Beginning with the line that contains "This screenshot has height=523, width=900.", transcribe every line down to the end of the entries, exactly, and no other lines.

Dataset excerpts:
---

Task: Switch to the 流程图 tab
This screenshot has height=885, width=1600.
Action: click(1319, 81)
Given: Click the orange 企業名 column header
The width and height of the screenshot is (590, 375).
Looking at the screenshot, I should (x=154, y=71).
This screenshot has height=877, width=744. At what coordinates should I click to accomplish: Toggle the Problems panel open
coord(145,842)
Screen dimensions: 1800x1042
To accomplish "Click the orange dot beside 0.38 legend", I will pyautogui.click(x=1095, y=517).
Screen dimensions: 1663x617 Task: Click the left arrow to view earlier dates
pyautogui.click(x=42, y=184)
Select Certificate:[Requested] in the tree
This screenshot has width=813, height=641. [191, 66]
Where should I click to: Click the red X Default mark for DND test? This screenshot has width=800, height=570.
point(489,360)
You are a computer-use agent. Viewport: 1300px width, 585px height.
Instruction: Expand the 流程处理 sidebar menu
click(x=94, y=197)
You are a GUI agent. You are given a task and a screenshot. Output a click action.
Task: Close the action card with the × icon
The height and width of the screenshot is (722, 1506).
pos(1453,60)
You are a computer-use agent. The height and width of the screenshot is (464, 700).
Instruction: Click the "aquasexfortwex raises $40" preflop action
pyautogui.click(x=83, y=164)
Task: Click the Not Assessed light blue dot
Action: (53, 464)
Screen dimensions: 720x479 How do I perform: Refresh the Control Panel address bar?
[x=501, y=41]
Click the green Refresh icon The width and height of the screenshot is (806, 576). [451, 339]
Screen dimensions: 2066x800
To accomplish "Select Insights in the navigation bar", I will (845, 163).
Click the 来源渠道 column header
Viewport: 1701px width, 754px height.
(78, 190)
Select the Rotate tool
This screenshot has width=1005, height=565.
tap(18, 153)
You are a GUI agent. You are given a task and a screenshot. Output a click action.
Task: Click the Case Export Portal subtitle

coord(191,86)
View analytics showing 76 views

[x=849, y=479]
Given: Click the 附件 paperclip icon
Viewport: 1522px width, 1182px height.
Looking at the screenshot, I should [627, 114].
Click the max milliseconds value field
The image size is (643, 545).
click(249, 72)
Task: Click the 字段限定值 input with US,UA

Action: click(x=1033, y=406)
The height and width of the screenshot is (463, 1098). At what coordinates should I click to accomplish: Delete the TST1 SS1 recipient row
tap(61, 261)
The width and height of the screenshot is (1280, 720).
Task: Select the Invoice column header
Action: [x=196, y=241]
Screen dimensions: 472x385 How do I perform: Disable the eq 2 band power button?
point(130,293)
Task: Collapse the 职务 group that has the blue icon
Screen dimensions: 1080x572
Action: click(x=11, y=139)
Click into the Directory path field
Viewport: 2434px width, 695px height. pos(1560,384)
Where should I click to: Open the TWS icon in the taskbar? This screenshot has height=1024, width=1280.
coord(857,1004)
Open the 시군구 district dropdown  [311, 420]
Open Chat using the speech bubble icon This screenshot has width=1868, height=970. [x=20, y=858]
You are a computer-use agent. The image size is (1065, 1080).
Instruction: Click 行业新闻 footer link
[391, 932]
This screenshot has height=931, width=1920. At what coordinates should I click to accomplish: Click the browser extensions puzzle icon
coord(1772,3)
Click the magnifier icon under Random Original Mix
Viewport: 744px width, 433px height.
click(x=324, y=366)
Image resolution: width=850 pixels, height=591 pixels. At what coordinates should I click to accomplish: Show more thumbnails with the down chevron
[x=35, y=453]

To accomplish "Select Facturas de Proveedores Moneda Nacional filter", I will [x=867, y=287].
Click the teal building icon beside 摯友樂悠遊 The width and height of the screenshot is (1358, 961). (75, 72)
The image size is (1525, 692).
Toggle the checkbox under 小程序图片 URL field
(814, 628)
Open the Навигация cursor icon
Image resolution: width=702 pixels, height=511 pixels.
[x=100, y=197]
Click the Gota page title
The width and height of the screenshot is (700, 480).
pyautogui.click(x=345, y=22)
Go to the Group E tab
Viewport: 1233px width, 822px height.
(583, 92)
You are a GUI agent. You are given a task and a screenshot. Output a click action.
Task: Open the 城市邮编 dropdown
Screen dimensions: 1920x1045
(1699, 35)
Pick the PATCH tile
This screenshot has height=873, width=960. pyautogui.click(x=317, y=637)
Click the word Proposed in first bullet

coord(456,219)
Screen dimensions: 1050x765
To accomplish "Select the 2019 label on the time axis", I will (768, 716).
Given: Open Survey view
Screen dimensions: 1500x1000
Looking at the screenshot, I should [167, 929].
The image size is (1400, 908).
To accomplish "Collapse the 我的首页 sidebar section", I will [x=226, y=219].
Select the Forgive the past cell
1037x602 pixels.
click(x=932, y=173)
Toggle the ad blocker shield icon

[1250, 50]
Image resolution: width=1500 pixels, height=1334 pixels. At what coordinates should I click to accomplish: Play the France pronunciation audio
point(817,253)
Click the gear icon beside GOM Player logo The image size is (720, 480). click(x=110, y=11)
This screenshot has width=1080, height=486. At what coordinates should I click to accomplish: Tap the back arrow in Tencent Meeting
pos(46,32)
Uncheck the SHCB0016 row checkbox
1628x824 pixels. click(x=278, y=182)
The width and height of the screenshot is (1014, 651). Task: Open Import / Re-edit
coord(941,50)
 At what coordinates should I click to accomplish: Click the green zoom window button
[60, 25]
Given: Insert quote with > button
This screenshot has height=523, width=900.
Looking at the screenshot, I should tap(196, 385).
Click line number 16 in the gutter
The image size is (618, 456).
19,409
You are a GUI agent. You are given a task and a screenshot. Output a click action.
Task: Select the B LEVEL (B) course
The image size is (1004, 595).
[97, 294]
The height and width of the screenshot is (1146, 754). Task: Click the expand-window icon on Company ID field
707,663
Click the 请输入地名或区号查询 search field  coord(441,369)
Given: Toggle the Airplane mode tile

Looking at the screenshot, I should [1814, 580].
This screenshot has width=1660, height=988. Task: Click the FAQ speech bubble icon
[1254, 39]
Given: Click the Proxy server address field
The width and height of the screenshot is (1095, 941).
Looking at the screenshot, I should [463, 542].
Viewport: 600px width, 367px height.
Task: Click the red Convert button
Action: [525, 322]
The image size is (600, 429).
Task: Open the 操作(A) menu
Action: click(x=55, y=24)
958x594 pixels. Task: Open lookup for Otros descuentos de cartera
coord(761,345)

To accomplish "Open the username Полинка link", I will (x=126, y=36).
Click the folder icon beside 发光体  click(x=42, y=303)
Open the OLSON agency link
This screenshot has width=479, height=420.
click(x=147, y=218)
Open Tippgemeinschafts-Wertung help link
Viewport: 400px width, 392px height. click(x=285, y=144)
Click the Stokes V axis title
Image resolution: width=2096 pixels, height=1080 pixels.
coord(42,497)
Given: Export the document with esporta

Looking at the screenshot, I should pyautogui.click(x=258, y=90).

---

- _Result of the exercise_:
This screenshot has height=523, width=900.
Looking at the screenshot, I should tap(196, 385).
Click line number 16 in the gutter
The image size is (618, 456).
19,409
You are a GUI agent. You are given a task and a screenshot. Output a click action.
Task: Select the B LEVEL (B) course
The image size is (1004, 595).
[97, 294]
The height and width of the screenshot is (1146, 754). Task: Click the expand-window icon on Company ID field
707,663
Click the 请输入地名或区号查询 search field  coord(441,369)
Given: Toggle the Airplane mode tile

Looking at the screenshot, I should [1814, 580].
This screenshot has width=1660, height=988. Task: Click the FAQ speech bubble icon
[1254, 39]
Given: Click the Proxy server address field
The width and height of the screenshot is (1095, 941).
Looking at the screenshot, I should [463, 542].
Viewport: 600px width, 367px height.
Task: Click the red Convert button
Action: [525, 322]
The image size is (600, 429).
Task: Open the 操作(A) menu
Action: click(x=55, y=24)
958x594 pixels. Task: Open lookup for Otros descuentos de cartera
coord(761,345)

To accomplish "Open the username Полинка link", I will (x=126, y=36).
Click the folder icon beside 发光体  click(x=42, y=303)
Open the OLSON agency link
This screenshot has width=479, height=420.
click(x=147, y=218)
Open Tippgemeinschafts-Wertung help link
Viewport: 400px width, 392px height. click(x=285, y=144)
Click the Stokes V axis title
Image resolution: width=2096 pixels, height=1080 pixels.
coord(42,497)
Given: Export the document with esporta

Looking at the screenshot, I should pyautogui.click(x=258, y=90).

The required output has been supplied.